- Developer: Atari, Inc.
- Publishers: Atari, Inc.
- Designer: Larry Kaplan
- Platform: Atari 2600
- Release: September 1977
- Genre: Racing
- Modes: Single-player, multiplayer

= Street Racer (1977 video game) =

1977 video game

Street Racer is a 1977 racing video game developed and published by Atari, Inc. for the Atari Video Computer System, later known as the Atari 2600. It was released in September 1977 as one of the nine launch titles for the system. It was programmed by Larry Kaplan. The game was also published by Sears for their Tele-Games product line as Speedway II.

== Gameplay ==

Gameplay screenshot

Street Racer was one of the two launch titles programmed by Kaplan; Air-Sea Battle was the other. Street Racer offered 27 game variations, grouped into the following sub-games:
- 1–6: Street racer
- 7–12: Slalom
- 13–16: Dodgem
- 17–20: Jet shooter
- 21–24: Number cruncher
- 25–27: Scoop ball

Each of the sub-games has roughly the same gameplay: the player controls a vehicle that must avoid or collect certain objects as they scroll down the screen. Between one and four players can compete simultaneously by using the paddle controllers, which allow the vehicle to move left and right along the bottom of the screen. If a one-player game is selected, the player competes with a static computer opponent that allows objects to collide with it or pass by.

==Development==
As one of the earliest games written for the platform, Street Racer suffered from unattractive, blocky graphics.
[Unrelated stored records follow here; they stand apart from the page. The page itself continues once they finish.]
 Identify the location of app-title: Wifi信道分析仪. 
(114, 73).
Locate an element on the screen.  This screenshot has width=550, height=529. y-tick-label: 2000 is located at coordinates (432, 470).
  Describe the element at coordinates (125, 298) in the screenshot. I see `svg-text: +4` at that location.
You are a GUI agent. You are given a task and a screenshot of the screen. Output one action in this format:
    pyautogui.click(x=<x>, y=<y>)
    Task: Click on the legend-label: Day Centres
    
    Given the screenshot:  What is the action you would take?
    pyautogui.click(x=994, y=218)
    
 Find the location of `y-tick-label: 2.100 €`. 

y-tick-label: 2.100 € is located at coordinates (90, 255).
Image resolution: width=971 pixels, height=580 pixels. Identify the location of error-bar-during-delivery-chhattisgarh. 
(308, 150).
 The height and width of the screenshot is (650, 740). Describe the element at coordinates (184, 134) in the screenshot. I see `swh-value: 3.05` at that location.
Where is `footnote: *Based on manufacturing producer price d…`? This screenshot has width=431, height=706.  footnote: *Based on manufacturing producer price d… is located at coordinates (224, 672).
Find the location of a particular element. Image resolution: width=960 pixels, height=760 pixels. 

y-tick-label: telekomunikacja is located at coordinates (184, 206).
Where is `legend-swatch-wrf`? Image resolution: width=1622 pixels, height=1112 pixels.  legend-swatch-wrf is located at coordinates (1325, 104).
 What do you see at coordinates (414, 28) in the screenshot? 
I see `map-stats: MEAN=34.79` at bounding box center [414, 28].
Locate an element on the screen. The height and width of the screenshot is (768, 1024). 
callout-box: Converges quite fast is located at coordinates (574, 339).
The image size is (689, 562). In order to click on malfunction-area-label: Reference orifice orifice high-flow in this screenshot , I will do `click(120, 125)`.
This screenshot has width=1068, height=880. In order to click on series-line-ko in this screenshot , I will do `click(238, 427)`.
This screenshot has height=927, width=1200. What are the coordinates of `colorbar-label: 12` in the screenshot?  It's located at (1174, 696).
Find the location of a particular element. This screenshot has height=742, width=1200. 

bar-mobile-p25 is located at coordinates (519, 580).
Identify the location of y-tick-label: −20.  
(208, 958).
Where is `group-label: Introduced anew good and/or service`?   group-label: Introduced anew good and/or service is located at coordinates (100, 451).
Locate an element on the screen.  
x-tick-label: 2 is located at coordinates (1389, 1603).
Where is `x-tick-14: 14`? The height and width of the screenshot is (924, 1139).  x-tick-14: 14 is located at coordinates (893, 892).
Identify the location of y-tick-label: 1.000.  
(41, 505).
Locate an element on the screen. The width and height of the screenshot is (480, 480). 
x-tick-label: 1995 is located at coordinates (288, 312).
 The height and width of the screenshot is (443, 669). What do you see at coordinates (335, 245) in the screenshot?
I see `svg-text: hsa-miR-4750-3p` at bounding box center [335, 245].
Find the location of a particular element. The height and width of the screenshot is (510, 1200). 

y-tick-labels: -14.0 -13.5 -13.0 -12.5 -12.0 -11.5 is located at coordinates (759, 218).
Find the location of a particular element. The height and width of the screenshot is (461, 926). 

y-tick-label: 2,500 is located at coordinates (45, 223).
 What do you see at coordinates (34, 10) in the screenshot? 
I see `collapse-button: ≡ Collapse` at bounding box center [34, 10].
According to Kaplan himself, later racing games released for the Atari, such as Activision's 1982 games Barnstorming and Grand Prix, were able to offer improved graphics and gameplay. In a 2007 interview with Digital Press, Kaplan was asked what he would change about any of the games he had written:

Street Racer is the game that lacks good game play. I took out the moving playfield because it didn't flow right (it tended to flicker). If I could change the game to have a smooth-scrolling playfield, it would make the game play better.

Kaplan went on to become one of the founders of Activision where he developed Kaboom!, one of the 10 top-selling games for the Atari 2600.

== Reception ==
Street Racer was reviewed in Video magazine as part of a general review of the Atari VCS where it was given a review score of 5.5 out of 10. The game did not age well and modern critics have given it poor reviews as well. Gamasutra have described the "Number cruncher" sub-game as a highlight of the game.